In spite of both theorecital and empirical evidence to the contrary, it is often assumed that grades are or should be normally distributed. This has important implications for how we understand and analyze these data-points within learning analytics. In this blog posts I will take a look at some of the theoretical assumtions surrounding the normal distribution and how it applies to grading data, and offer some proposals on what to do when these assumptions are not met.
The normal distribution (AKA Gaussian or LaPlace-Gauss distribution) is defined by two parameters its mean (\(\mu\)) and variance (\(\sigma^2\)). The normal distribution is further a continuous distribution and its limits are -\(\infty\) to \(\infty\).
We can already see that there are some problems with this relating to grade data. Firstly, grades are not given on a continuous scale. Letter-grades are typically gives as say A+, A and A- etcetera, and even in locations where number grades are common, one rarely sees decimal expansions beyond a tick of one half-grade, e.g. 9.5/10 and so on. So grades are given on a discrete scale of some sort. Secondly, grades are limited to a maximum grade and minimum grade, it is clearly not possible to receive a negative grade.
Why Does It Matter?
A lot of techniques used for modeling data and conducting inferential analyses are based on the assumtion that the data under analysis follow a normal distributions. Well knows methods such as linear regression, the z-test and Student’s T-Test all rely on this assumption.
A Practical Example
The data below are final grades from two different sections (Group A and Group B) of the same course. The researcher has experimented with different courseware for each of the section and wants to know if the courseware made a difference. The grades are assigned on scale from zero to ten.

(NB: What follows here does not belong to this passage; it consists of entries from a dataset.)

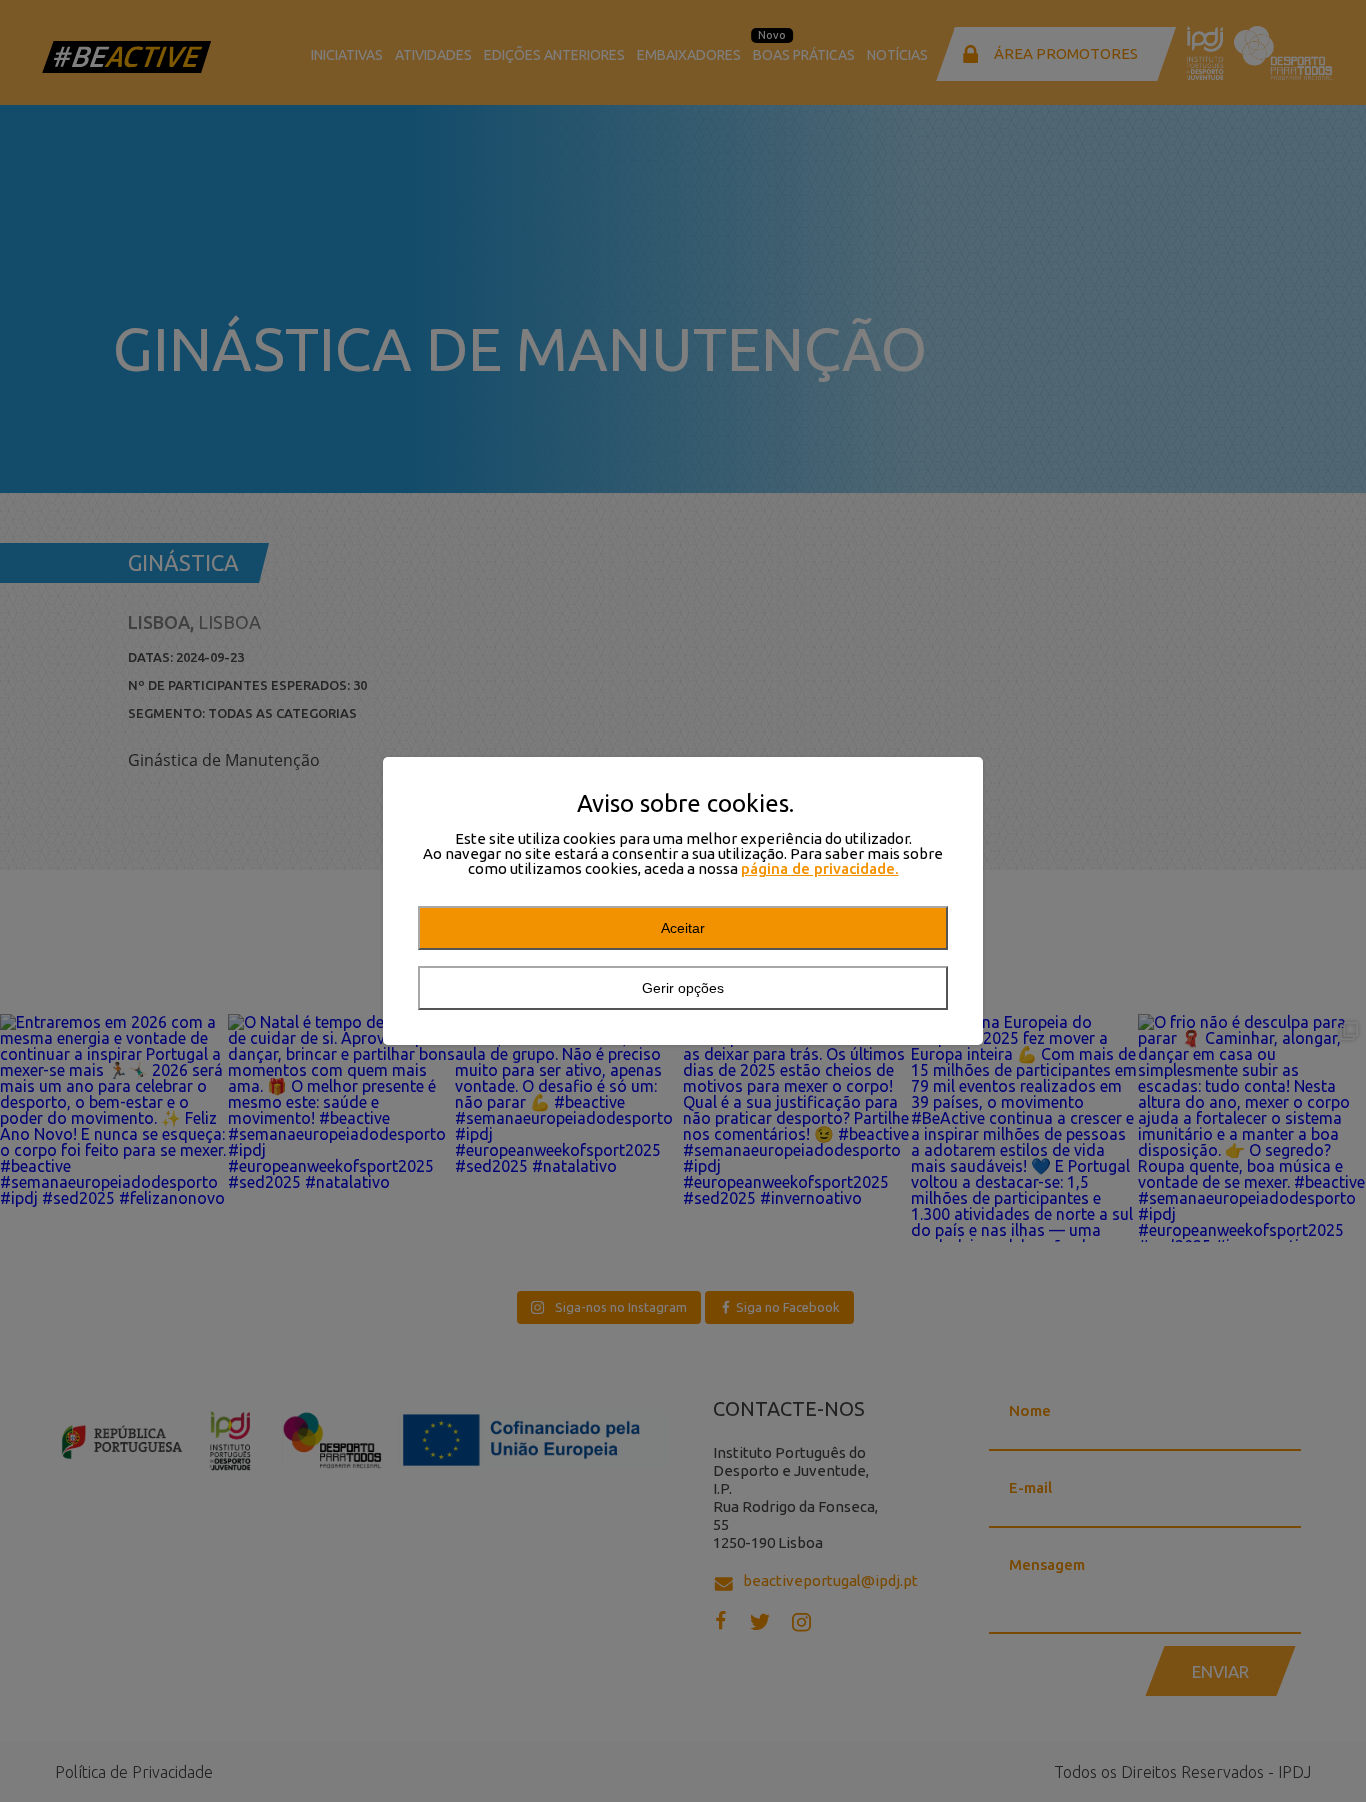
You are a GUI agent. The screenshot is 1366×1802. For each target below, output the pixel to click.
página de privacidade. (820, 868)
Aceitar (683, 928)
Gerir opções (683, 988)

Let’s take a look at how these data can be analyzed.
Group.A <- c(7.5, 10, 7.5, 8, 10, 4, 4, 6, 8, 4, 4, 8, 9, 4, 5, 6, 5, 9, 4, 5, 4, 7, 5, 4, 4, 4, 9, 6, 4) Group.B <- c(5, 5.5, 9, 9, 9, 7, 4, 6, 6, 6, 8.5, 8, 10, 5.5, 10, 2, 9, 5, 9, 7.5, 9, 9, 10, 10, 7, 4, 7, 4, 5, 6, 6, 10, 5, 9, 4)
The Fast and Furious Approach
##  6.034483
##  7.028571
We see that there is a difference of about one point between the two groups, i.e. about 10%. Now we would like to know if the difference is statistically significant, i.e. if we can reasonably conclude that the difference is not due to just random variation. The go-to technique for this case is Student’s t-test.
## ## Welch Two Sample t-test ## ## data: Group.A and Group.B ## t = -1.8346, df = 60.781, p-value = 0.07145 ## alternative hypothesis: true difference in means is not equal to 0 ## 95 percent confidence interval: ## -2.07765141 0.08947407 ## sample estimates: ## mean of x mean of y ## 6.034483 7.028571
We see that while there is a difference in the mean between the two groups it does not reach the level of statistical significance, typically defined as an alpha-level of .05.
Tough luck! We’ll try again next semester…
The Rigorous Approach
Always visualize! It is typically a good idea to visualize the data we’re analyzing to get a sense for its structure and shape. This will also, incidentally, aid in the detection of outliers, data-entry mistakes and other problems in the data that we would want to deal with before proceeding with the analysis. Here we plot the density of each of the groups using R and ggplot:
By looking at this plot we may start to suspect that our samples are not normally distributed. There are some statistical tests that can be used to formally test this. One of them is the Shapiro-Wilk Test.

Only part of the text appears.